Birsen: (Onun da sorunu aynıdır) “Sormayın benim minicik kızım iki yaşında, her sabah ağlıyor ‘anne işe gitme gel, gitme” diyor. Yani anneler çocuklarına hasret çocuklar annelerine hasret.”
Aynur: “Geçen oğlum iki elini yanağına koymuş, dizlerinin üstüne, oturmuş kapıda ‘annem ne zaman gelecek?’ diye, o kadar içim acıdı ki! Küçük bir çocuğun anneye ihtiyacı olduğu dönemlerde yanlarında olamıyoruz. Bu zamanda tek kişinin maaşı yeter mi? Yetmiyor. Çocuklarımızı gözü yaşlı bırakıp geliyoruz işe.”
Dilber: “Ben de şaşırdım, işin yükü, çocuk yükü, evin yükü, geçim derdi. Dağ olsa yıkılır.” Gülerek sözlerine devam ediyor: “Ama kadınlar yıkılmıyor kadınlar güçlü canım, yoksa kim dayanır bunca şeye? Erkekler bu yükün altından kalkamazlar.”

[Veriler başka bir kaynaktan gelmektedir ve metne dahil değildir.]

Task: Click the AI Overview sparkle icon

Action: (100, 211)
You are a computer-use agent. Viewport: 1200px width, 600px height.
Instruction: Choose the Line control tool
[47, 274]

Emekçi kadınlar yaşamın yarısıdır, hayatın her alanında kadının emeği vardır. İşçi sınıfının kadınları tek tek sorunlarının üstesinden gelemezler, çocuklarına iyi bir gelecek veremezler. Kadın işçiler birlikte ve örgütlü olduklarında güçlüler. Emekçi kadınlar nasıl ki yaşamın yarısıysa mücadelede de ön saflarda olmalılar.